- Records to process:
::::

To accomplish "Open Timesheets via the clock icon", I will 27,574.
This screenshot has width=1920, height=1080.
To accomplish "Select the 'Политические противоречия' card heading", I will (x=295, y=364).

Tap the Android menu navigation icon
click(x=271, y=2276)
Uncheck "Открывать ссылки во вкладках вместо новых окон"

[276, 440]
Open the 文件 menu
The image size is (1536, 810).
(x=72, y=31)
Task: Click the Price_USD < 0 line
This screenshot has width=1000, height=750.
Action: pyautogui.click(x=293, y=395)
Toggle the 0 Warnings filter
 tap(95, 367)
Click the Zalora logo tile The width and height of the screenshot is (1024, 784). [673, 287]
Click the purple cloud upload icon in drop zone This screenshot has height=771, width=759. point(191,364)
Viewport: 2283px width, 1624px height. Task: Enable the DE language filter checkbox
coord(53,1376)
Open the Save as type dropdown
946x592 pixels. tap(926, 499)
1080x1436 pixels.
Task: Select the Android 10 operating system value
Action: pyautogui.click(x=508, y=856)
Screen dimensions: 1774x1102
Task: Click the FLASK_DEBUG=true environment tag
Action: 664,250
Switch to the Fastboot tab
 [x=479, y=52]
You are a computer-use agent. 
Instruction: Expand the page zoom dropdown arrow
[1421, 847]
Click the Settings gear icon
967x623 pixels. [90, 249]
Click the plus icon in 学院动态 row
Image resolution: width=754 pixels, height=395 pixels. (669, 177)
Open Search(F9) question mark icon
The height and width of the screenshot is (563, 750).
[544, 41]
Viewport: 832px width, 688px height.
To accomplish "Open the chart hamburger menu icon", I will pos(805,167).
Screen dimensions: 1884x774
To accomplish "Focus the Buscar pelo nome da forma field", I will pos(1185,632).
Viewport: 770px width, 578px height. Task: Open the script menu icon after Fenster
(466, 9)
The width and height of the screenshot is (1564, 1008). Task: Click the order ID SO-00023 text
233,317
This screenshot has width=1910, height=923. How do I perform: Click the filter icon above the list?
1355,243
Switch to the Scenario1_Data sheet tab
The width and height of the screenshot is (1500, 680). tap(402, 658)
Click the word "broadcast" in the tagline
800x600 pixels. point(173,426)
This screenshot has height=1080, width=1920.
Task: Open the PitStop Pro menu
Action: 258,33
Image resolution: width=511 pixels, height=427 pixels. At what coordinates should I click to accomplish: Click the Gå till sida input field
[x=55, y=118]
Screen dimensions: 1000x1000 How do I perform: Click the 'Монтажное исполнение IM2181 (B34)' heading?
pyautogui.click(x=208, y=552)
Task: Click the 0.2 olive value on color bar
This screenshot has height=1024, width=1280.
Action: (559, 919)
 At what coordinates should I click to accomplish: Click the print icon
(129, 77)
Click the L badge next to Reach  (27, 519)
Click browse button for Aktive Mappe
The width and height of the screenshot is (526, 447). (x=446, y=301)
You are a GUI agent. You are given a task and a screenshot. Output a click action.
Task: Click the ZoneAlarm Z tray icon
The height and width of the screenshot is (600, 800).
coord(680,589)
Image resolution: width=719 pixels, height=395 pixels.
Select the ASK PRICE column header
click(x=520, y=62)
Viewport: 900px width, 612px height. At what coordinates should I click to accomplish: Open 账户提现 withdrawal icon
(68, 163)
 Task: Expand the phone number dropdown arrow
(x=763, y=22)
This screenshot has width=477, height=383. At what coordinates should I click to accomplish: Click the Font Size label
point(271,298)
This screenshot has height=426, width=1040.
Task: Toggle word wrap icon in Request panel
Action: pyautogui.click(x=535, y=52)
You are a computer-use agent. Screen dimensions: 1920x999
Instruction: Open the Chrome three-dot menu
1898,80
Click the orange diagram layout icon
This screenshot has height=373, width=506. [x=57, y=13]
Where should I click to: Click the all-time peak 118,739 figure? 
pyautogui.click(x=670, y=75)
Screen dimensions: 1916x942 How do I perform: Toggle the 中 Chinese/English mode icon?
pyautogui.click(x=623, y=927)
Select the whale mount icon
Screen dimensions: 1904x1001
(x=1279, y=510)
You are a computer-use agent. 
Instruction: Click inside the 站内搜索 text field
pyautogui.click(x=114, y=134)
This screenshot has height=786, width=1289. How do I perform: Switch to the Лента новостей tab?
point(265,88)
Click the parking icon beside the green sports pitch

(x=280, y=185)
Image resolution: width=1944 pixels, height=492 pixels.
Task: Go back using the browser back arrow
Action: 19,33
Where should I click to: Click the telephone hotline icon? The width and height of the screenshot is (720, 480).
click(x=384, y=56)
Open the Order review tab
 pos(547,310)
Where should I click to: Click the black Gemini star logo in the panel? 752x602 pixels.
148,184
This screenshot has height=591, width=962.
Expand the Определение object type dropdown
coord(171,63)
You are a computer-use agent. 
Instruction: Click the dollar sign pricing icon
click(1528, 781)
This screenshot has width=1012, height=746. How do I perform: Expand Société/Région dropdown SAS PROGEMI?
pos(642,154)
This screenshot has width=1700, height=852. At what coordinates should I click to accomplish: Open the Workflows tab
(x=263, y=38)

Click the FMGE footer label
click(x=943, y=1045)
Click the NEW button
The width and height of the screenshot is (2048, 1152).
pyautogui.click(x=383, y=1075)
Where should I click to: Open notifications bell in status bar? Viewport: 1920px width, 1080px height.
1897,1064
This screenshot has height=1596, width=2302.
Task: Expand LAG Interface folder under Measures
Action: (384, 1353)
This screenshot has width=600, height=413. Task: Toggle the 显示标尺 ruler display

::::

- Task brief: Return the lines above exactly as they appear, covering the stretch from the line that contains "Click the Zalora" through the line that contains "The width and height of the screenshot is (1500, 680).", with both of those lines included.

- Solution to this problem:
Click the Zalora logo tile The width and height of the screenshot is (1024, 784). [673, 287]
Click the purple cloud upload icon in drop zone This screenshot has height=771, width=759. point(191,364)
Viewport: 2283px width, 1624px height. Task: Enable the DE language filter checkbox
coord(53,1376)
Open the Save as type dropdown
946x592 pixels. tap(926, 499)
1080x1436 pixels.
Task: Select the Android 10 operating system value
Action: pyautogui.click(x=508, y=856)
Screen dimensions: 1774x1102
Task: Click the FLASK_DEBUG=true environment tag
Action: 664,250
Switch to the Fastboot tab
 [x=479, y=52]
You are a computer-use agent. 
Instruction: Expand the page zoom dropdown arrow
[1421, 847]
Click the Settings gear icon
967x623 pixels. [90, 249]
Click the plus icon in 学院动态 row
Image resolution: width=754 pixels, height=395 pixels. (669, 177)
Open Search(F9) question mark icon
The height and width of the screenshot is (563, 750).
[544, 41]
Viewport: 832px width, 688px height.
To accomplish "Open the chart hamburger menu icon", I will pos(805,167).
Screen dimensions: 1884x774
To accomplish "Focus the Buscar pelo nome da forma field", I will pos(1185,632).
Viewport: 770px width, 578px height. Task: Open the script menu icon after Fenster
(466, 9)
The width and height of the screenshot is (1564, 1008). Task: Click the order ID SO-00023 text
233,317
This screenshot has width=1910, height=923. How do I perform: Click the filter icon above the list?
1355,243
Switch to the Scenario1_Data sheet tab
The width and height of the screenshot is (1500, 680). tap(402, 658)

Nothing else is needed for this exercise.